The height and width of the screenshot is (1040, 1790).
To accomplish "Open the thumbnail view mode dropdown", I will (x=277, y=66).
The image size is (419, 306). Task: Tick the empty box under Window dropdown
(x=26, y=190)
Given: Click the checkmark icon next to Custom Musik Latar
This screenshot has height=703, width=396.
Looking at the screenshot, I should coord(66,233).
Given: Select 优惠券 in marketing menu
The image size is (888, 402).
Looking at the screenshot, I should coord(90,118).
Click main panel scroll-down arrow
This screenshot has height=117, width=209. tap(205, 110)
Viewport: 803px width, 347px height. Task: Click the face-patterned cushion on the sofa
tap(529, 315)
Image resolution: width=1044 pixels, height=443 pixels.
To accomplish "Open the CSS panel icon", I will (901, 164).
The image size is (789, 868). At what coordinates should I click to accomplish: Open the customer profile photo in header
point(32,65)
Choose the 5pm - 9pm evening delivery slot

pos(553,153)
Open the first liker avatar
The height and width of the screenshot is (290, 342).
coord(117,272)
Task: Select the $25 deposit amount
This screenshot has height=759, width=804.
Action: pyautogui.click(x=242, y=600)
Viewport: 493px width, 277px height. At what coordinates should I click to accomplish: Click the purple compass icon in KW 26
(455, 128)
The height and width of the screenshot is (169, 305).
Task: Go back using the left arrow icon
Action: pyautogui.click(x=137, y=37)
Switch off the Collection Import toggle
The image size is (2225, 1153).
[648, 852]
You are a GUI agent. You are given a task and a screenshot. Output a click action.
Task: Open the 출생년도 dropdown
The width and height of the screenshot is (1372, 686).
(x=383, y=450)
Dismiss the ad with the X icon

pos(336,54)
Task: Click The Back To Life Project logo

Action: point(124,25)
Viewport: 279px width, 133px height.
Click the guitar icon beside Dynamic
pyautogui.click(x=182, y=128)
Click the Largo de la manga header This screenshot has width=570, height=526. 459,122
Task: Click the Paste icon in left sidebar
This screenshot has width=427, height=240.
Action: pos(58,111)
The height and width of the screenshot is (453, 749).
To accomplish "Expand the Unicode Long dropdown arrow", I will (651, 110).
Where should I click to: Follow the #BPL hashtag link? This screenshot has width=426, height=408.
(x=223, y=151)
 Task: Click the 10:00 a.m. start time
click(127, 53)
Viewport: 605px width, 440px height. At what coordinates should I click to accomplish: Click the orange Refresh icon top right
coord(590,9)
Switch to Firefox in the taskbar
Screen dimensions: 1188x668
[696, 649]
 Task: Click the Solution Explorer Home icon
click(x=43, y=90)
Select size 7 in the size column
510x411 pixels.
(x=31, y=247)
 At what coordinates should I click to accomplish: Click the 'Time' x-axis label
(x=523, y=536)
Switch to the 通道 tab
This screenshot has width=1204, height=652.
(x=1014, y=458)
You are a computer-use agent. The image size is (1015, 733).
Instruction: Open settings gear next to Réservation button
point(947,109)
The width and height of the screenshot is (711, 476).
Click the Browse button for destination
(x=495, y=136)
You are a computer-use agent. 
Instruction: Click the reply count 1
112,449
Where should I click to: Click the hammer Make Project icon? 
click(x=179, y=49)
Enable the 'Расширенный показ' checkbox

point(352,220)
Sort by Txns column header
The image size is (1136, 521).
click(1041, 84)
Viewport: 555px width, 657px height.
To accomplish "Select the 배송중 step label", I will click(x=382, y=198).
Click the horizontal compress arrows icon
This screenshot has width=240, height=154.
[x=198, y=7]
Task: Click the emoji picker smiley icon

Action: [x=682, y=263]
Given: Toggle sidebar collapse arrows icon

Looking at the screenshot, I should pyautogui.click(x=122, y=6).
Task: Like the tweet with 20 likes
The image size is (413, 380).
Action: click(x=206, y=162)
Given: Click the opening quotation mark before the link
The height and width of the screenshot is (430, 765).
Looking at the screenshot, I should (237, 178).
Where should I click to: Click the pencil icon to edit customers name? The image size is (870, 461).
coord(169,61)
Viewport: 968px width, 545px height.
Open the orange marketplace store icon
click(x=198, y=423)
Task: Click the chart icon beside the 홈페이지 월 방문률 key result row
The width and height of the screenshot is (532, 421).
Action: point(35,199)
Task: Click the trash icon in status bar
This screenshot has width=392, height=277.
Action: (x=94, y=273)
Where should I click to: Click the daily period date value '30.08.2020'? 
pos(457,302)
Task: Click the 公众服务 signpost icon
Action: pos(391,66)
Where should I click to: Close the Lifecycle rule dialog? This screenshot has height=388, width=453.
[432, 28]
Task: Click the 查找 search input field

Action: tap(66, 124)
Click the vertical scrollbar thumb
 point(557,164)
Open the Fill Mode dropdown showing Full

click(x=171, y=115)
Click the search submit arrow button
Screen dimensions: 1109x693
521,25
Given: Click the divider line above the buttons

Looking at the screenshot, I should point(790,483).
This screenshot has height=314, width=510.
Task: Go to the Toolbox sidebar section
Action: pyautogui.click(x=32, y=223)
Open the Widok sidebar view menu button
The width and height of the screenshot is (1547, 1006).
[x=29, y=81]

————————

**WORK INSTRUCTIONS**
Reproduce all of the records above verbatim, line for line, with nothing changed or left out.

**FULL ANSWER**
The height and width of the screenshot is (1040, 1790).
To accomplish "Open the thumbnail view mode dropdown", I will (x=277, y=66).
The image size is (419, 306). Task: Tick the empty box under Window dropdown
(x=26, y=190)
Given: Click the checkmark icon next to Custom Musik Latar
This screenshot has height=703, width=396.
Looking at the screenshot, I should coord(66,233).
Given: Select 优惠券 in marketing menu
The image size is (888, 402).
Looking at the screenshot, I should coord(90,118).
Click main panel scroll-down arrow
This screenshot has height=117, width=209. tap(205, 110)
Viewport: 803px width, 347px height. Task: Click the face-patterned cushion on the sofa
tap(529, 315)
Image resolution: width=1044 pixels, height=443 pixels.
To accomplish "Open the CSS panel icon", I will (901, 164).
The image size is (789, 868). At what coordinates should I click to accomplish: Open the customer profile photo in header
point(32,65)
Choose the 5pm - 9pm evening delivery slot

pos(553,153)
Open the first liker avatar
The height and width of the screenshot is (290, 342).
coord(117,272)
Task: Select the $25 deposit amount
This screenshot has height=759, width=804.
Action: pyautogui.click(x=242, y=600)
Viewport: 493px width, 277px height. At what coordinates should I click to accomplish: Click the purple compass icon in KW 26
(455, 128)
The height and width of the screenshot is (169, 305).
Task: Go back using the left arrow icon
Action: pyautogui.click(x=137, y=37)
Switch off the Collection Import toggle
The image size is (2225, 1153).
[648, 852]
You are a GUI agent. You are given a task and a screenshot. Output a click action.
Task: Open the 출생년도 dropdown
The width and height of the screenshot is (1372, 686).
(x=383, y=450)
Dismiss the ad with the X icon

pos(336,54)
Task: Click The Back To Life Project logo

Action: point(124,25)
Viewport: 279px width, 133px height.
Click the guitar icon beside Dynamic
pyautogui.click(x=182, y=128)
Click the Largo de la manga header This screenshot has width=570, height=526. 459,122
Task: Click the Paste icon in left sidebar
This screenshot has width=427, height=240.
Action: pos(58,111)
The height and width of the screenshot is (453, 749).
To accomplish "Expand the Unicode Long dropdown arrow", I will (651, 110).
Where should I click to: Follow the #BPL hashtag link? This screenshot has width=426, height=408.
(x=223, y=151)
 Task: Click the 10:00 a.m. start time
click(127, 53)
Viewport: 605px width, 440px height. At what coordinates should I click to accomplish: Click the orange Refresh icon top right
coord(590,9)
Switch to Firefox in the taskbar
Screen dimensions: 1188x668
[696, 649]
 Task: Click the Solution Explorer Home icon
click(x=43, y=90)
Select size 7 in the size column
510x411 pixels.
(x=31, y=247)
 At what coordinates should I click to accomplish: Click the 'Time' x-axis label
(x=523, y=536)
Switch to the 通道 tab
This screenshot has width=1204, height=652.
(x=1014, y=458)
You are a computer-use agent. The image size is (1015, 733).
Instruction: Open settings gear next to Réservation button
point(947,109)
The width and height of the screenshot is (711, 476).
Click the Browse button for destination
(x=495, y=136)
You are a computer-use agent. 
Instruction: Click the reply count 1
112,449
Where should I click to: Click the hammer Make Project icon? 
click(x=179, y=49)
Enable the 'Расширенный показ' checkbox

point(352,220)
Sort by Txns column header
The image size is (1136, 521).
click(1041, 84)
Viewport: 555px width, 657px height.
To accomplish "Select the 배송중 step label", I will click(x=382, y=198).
Click the horizontal compress arrows icon
This screenshot has width=240, height=154.
[x=198, y=7]
Task: Click the emoji picker smiley icon

Action: [x=682, y=263]
Given: Toggle sidebar collapse arrows icon

Looking at the screenshot, I should pyautogui.click(x=122, y=6).
Task: Like the tweet with 20 likes
The image size is (413, 380).
Action: click(x=206, y=162)
Given: Click the opening quotation mark before the link
The height and width of the screenshot is (430, 765).
Looking at the screenshot, I should (237, 178).
Where should I click to: Click the pencil icon to edit customers name? The image size is (870, 461).
coord(169,61)
Viewport: 968px width, 545px height.
Open the orange marketplace store icon
click(x=198, y=423)
Task: Click the chart icon beside the 홈페이지 월 방문률 key result row
The width and height of the screenshot is (532, 421).
Action: point(35,199)
Task: Click the trash icon in status bar
This screenshot has width=392, height=277.
Action: (x=94, y=273)
Where should I click to: Click the daily period date value '30.08.2020'? 
pos(457,302)
Task: Click the 公众服务 signpost icon
Action: pos(391,66)
Where should I click to: Close the Lifecycle rule dialog? This screenshot has height=388, width=453.
[432, 28]
Task: Click the 查找 search input field

Action: tap(66, 124)
Click the vertical scrollbar thumb
 point(557,164)
Open the Fill Mode dropdown showing Full

click(x=171, y=115)
Click the search submit arrow button
Screen dimensions: 1109x693
521,25
Given: Click the divider line above the buttons

Looking at the screenshot, I should point(790,483).
This screenshot has height=314, width=510.
Task: Go to the Toolbox sidebar section
Action: pyautogui.click(x=32, y=223)
Open the Widok sidebar view menu button
The width and height of the screenshot is (1547, 1006).
[x=29, y=81]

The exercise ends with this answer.